Violetta Zujovic, Olga Corti and Stéphane Hunot, researchers at Institut du Cerveau - ICM, obtained an important grant from the Sanofi Innovation Awards (iAwards) programme for their research.
The Sanofi Innovation Awards (iAwards) program supports the development of early stage innovative and translational research projects which could lead to effective and safer therapeutic solutions for patients in different pathologies. Then, the idea is to to convert successful projects to sponsored research programs and subsequently create in-licensing and start-up opportunities.
This year, 3 Institut du Cerveau - ICM researchers have obtained this important support for their projects: Violetta Zujovic, Olga Corti, and Stéphane Hunot.
The projects
COMPuting and ASSessing biological networks in Multiple Sclerosis patients macrophages - COMPASS in MS (Violetta Zujovic)
Multiple sclerosis (MS) is an autoimmune disease, which is characterized by inflammation in the central nervous system and demyelination, leading to axonal degeneration. While demyelinated axons can be remyelinated through an endogenous process, this capacity varies greatly between patients. Since macrophages contribute to demyelination but also orchestrate remyelination, we aim to identify potential intrinsic defects in macrophages’ response to pro-inflammatory and -regenerative signals to determine if this contributes to remyelination failure.
Combining transcriptomic, functionality of MS patient macrophages and patient’s clinical data through multivariate analyses and network-generating algorithms, we plan to define the dysregulated genes and the potential targets that can correct the network. Our ambition is to develop powerful mathematical tools, enabling to reprogram “in silico” specific biological networks in order to maximize macrophage activation towards a “patient specific” regenerative phenotype.
Targeting inflammasome overactivation in Parkinson's disease (Olga Corti and Jean-Christophe Corvol)
Parkinson’s disease (PD) is a multifactorial neurodegenerative disorder involving several pathogenic mechanisms, including neuroinflammation and mitochondrial dysfunction. There is significant clinical and pathophysiological heterogeneity among PD patients. Stratification according to physiopathological profiles based on meaningful biomarkers is key to the development of new clinical trials and therapeutic solutions adapted to each patient.
The PD-linked gene PARK2/Parkin plays a pivotal role in the regulation of mitochondrial quality control and has emerged as a key regulator of innate immune responses. Recent work by the team demonstrated that Parkin deficiency is associated with NRLP3 inflammasome overactivation. This defect is caused by deregulation of a major negative feedback loop mediated by a specific target that restricts inflammasome activity. It has been previously shown that this target is expressed at detectable levels in the blood.
The project of the team led by Olga Corti and Jean-Christophe Corvol aims to validate the newly identified target involved in NLRP3 inflammasome restriction as potential biomarker for stratifying subgroups of PD patients with a neuroinflammatory profile. This approach will provide an entry point towards personalized treatment targeting the NRLP3 inflammasome in PD. Once validated, the target may serve as a companion biomarker to assess of the therapeutic efficacy of drugs targeting the inflammasome.

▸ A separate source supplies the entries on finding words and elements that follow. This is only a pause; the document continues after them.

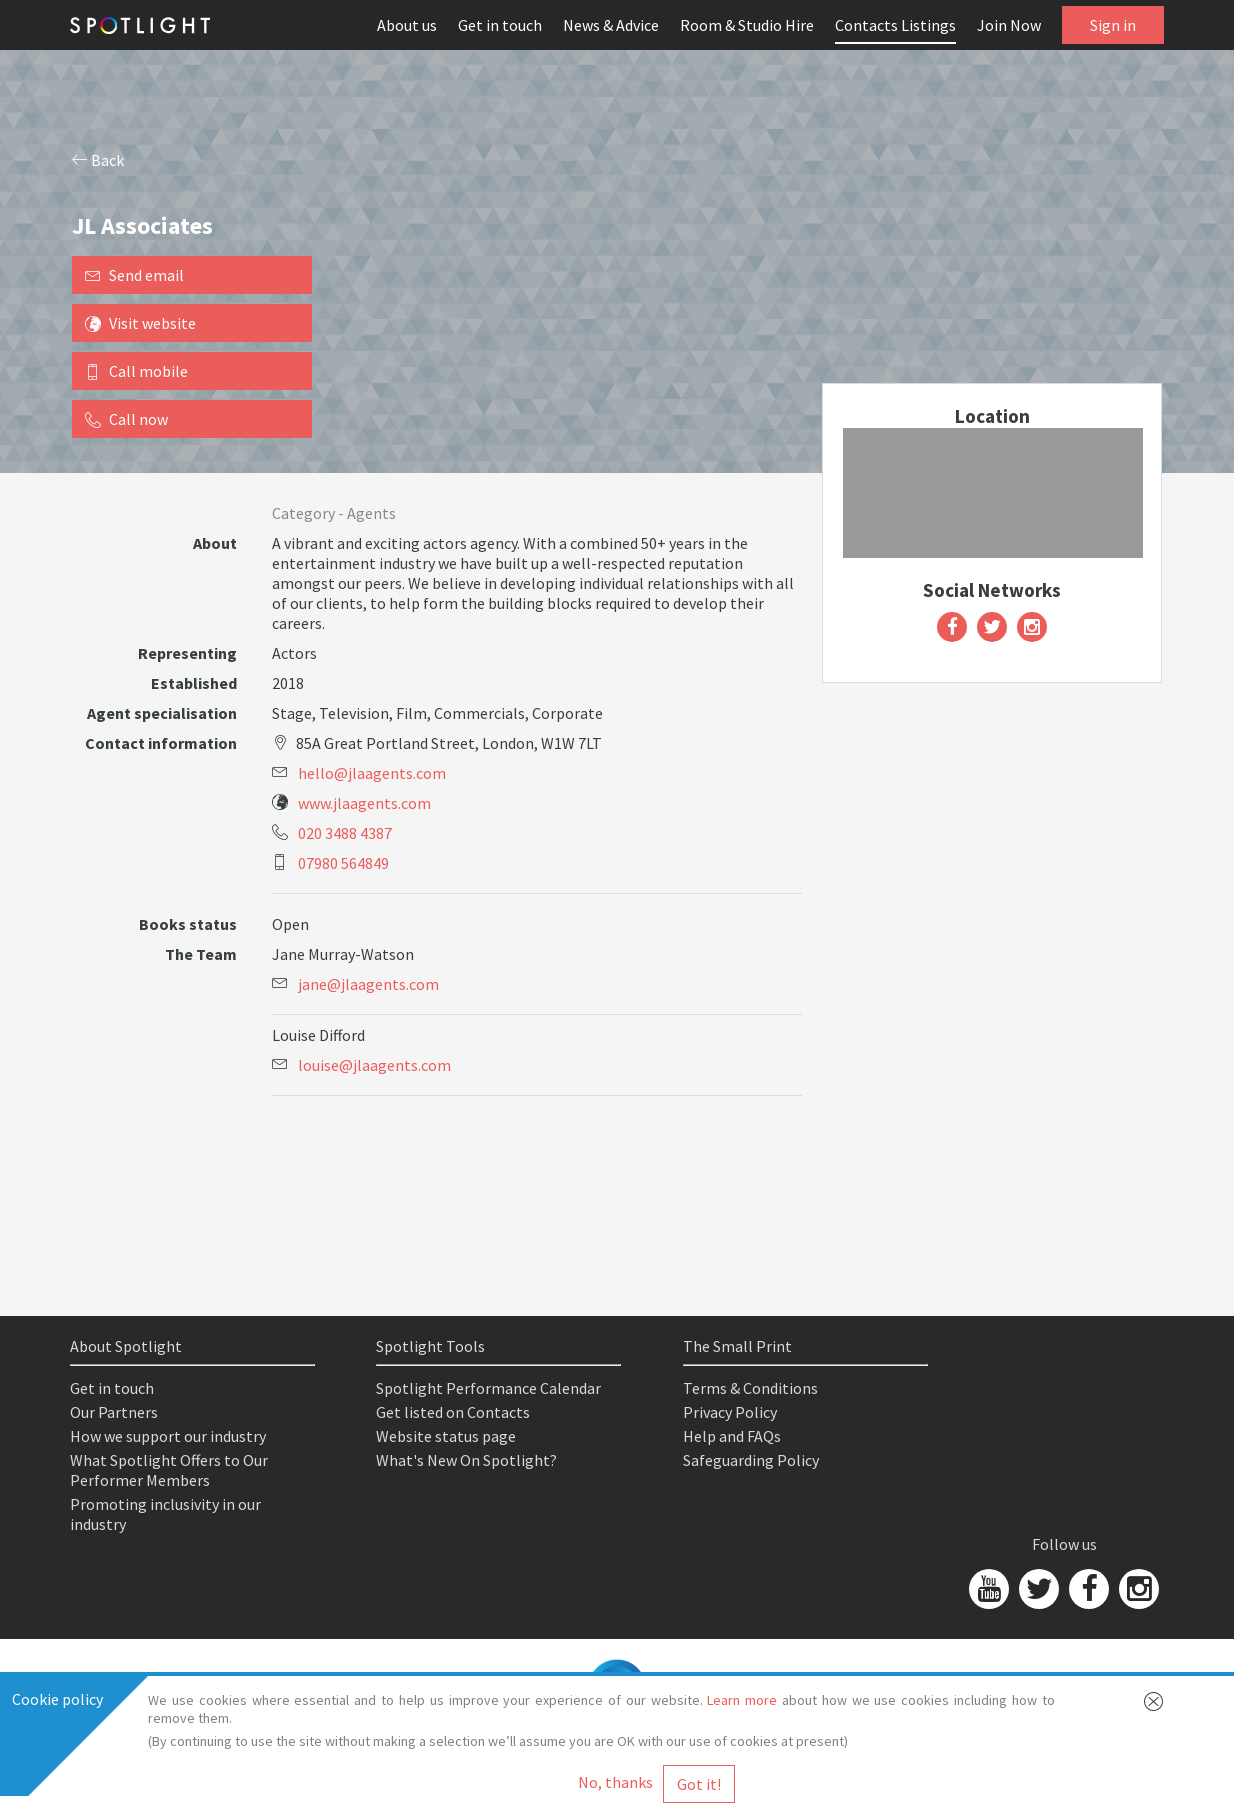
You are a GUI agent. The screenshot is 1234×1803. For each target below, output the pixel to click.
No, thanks (615, 1782)
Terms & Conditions (750, 1388)
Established (194, 683)
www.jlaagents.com (364, 803)
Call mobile (136, 371)
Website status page (446, 1436)
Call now (126, 419)
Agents (371, 513)
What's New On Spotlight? (466, 1460)
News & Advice (611, 25)
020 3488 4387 (345, 833)
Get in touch (500, 25)
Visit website (140, 323)
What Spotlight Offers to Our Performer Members (169, 1470)
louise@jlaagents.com (374, 1065)
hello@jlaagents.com (372, 773)
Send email (134, 275)
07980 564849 (343, 863)
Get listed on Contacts (453, 1412)
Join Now (1009, 25)
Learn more (742, 1700)
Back (98, 160)
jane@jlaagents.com (368, 984)
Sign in (1113, 25)
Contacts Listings (895, 25)
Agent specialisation (162, 713)
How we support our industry (168, 1436)
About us (407, 25)
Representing (187, 653)
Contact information (161, 743)
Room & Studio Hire (747, 25)
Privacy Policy (730, 1412)
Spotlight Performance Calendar (488, 1388)
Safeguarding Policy (751, 1460)
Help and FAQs (732, 1436)
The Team (201, 954)
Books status (188, 924)
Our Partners (114, 1412)
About (215, 543)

Identification and validation of targets and markers of Parkinson's disease-associated neuroinflammation (Stéphane Hunot)
Among the mechanisms occurring in PD, misfolding and aggregation of alpha-synuclein is thought to play an important role in neurodegeneration. However, the correlation between synucleinopathy and neuronal death in PD brain is rather weak. Therefore, cellular context and non-cell autonomous mechanisms may also play a critical role.

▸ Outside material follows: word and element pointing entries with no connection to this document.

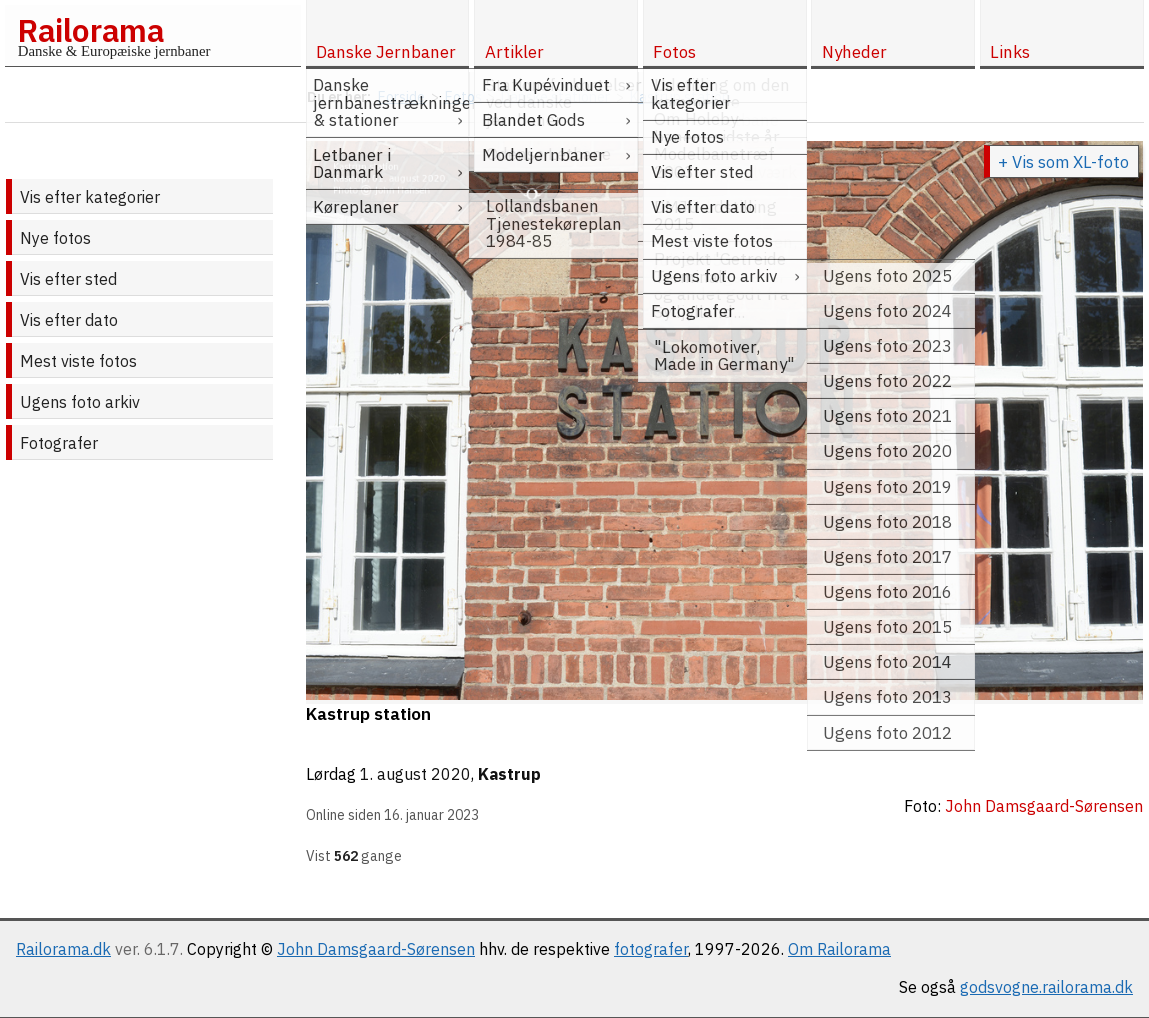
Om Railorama (839, 949)
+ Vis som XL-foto (1063, 162)
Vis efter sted (68, 279)
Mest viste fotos (78, 361)
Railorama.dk (63, 949)
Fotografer (59, 443)
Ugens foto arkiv (80, 402)
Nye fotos (55, 238)
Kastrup (509, 774)
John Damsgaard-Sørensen (376, 949)
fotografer (651, 949)
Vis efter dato (69, 320)
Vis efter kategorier (90, 197)
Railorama (90, 30)
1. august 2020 (415, 774)
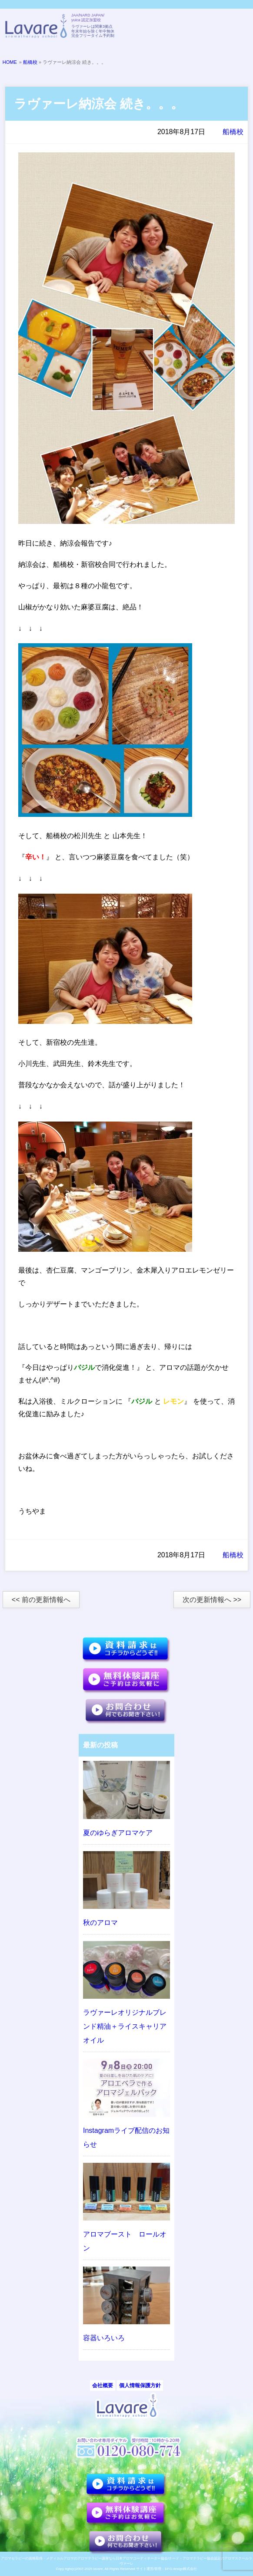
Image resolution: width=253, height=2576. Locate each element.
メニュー (237, 27)
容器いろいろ (104, 2338)
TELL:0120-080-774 (193, 27)
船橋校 (30, 62)
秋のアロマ (100, 1922)
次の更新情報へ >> (212, 1599)
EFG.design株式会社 (181, 2569)
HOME (10, 62)
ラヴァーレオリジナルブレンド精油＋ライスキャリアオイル (124, 2026)
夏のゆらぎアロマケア (118, 1832)
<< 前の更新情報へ (41, 1599)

In PD, mounting evidence suggests that α-Syn assemblies could be central to microglial cell activation and pathological inflammatory responses. Microglia cells perform a number of physiological functions important for the maintenance of tissue homeostasis. Yet, chronic stimulation causes microglial cells to get activated and generate an immune response potentially harmful for neurons. It is crucial to define and understand the mechanisms that shape microglial cell polarization to design tools to therapeutically modulate this response in a beneficial orientation.

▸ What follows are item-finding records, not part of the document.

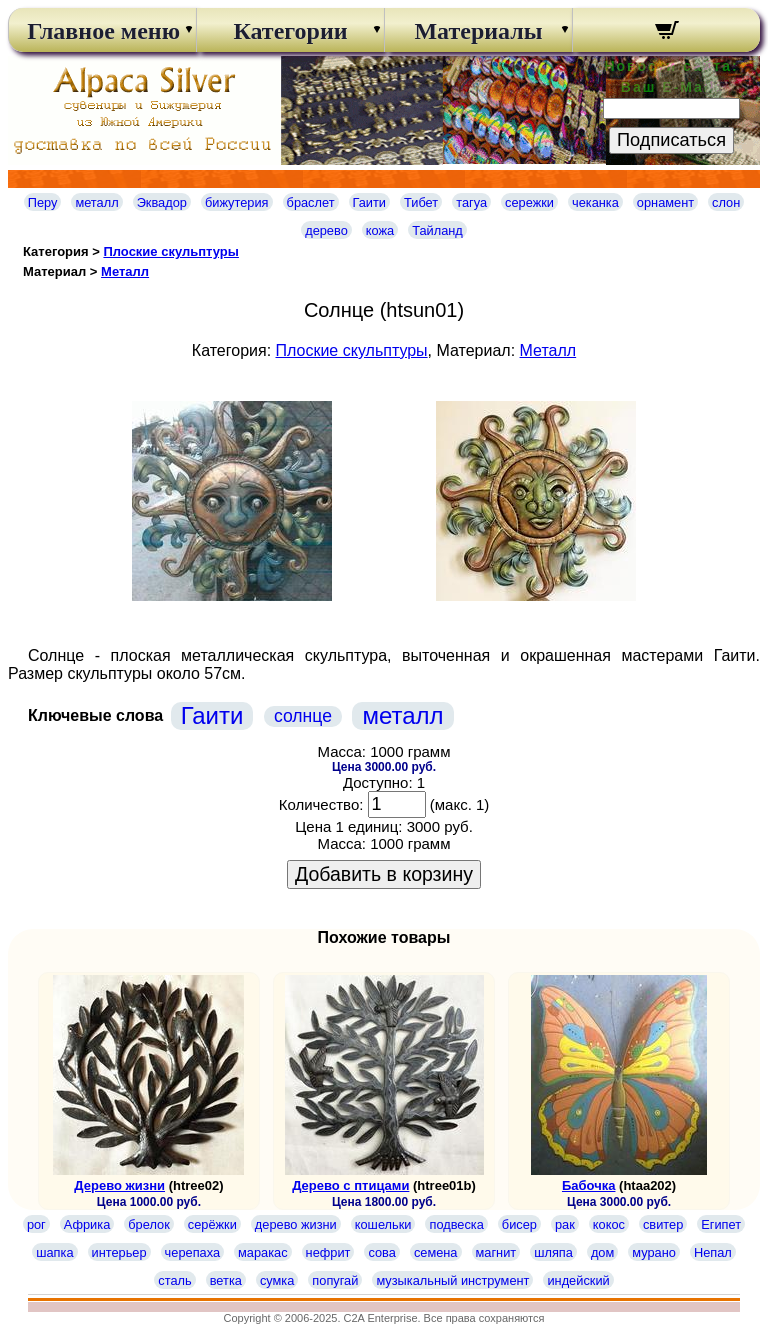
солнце (303, 716)
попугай (335, 1280)
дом (602, 1252)
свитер (663, 1224)
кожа (380, 230)
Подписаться (671, 140)
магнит (496, 1252)
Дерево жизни (119, 1185)
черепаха (192, 1252)
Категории (290, 31)
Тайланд (437, 230)
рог (36, 1224)
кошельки (383, 1224)
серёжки (212, 1224)
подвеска (456, 1224)
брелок (148, 1224)
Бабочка (589, 1185)
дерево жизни (296, 1224)
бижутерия (237, 202)
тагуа (471, 202)
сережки (529, 202)
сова (381, 1252)
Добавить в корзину (384, 874)
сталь (174, 1280)
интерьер (119, 1252)
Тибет (421, 202)
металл (96, 202)
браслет (311, 202)
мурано (654, 1252)
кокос (609, 1224)
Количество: (321, 804)
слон (726, 202)
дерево (326, 230)
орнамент (665, 202)
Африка (87, 1224)
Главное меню (102, 31)
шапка (54, 1252)
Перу (43, 202)
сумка (277, 1280)
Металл (125, 271)
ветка (226, 1280)
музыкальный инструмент (452, 1280)
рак (565, 1224)
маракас (263, 1252)
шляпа (553, 1252)
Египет (721, 1224)
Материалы (478, 31)
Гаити (370, 202)
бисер (519, 1224)
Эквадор (162, 202)
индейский (578, 1280)
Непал (713, 1252)
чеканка (595, 202)
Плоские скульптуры (170, 251)
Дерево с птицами (350, 1185)
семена (436, 1252)
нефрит (328, 1252)
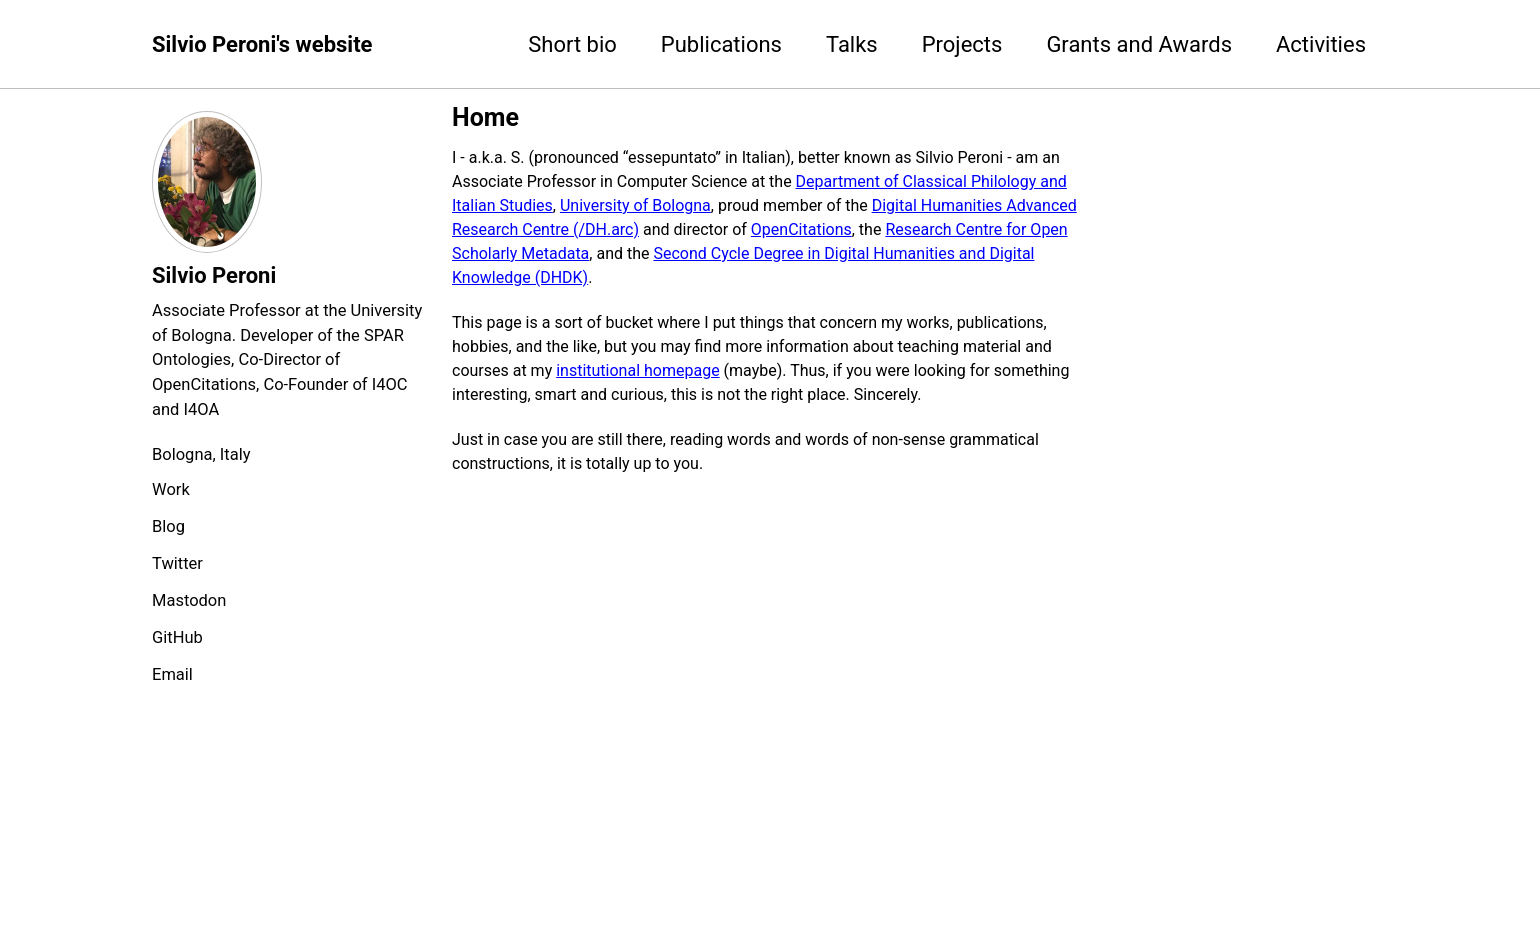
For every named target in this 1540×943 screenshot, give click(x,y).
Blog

The overall objective of Stéphane Hunot and his team is to identify and validate molecular targets and functions linked to microglial cell activation under PD-specific stimulatory and inflammatory conditions. To reach this goal, they will develop a cellular model of PD- and chronic-type inflammation, conduct unbiased analysis of molecular changes through multimodal omics approach by combining transcriptomics (RNAseq) and metabolomics and eventually validate the most robust markers in patient-derived biological material.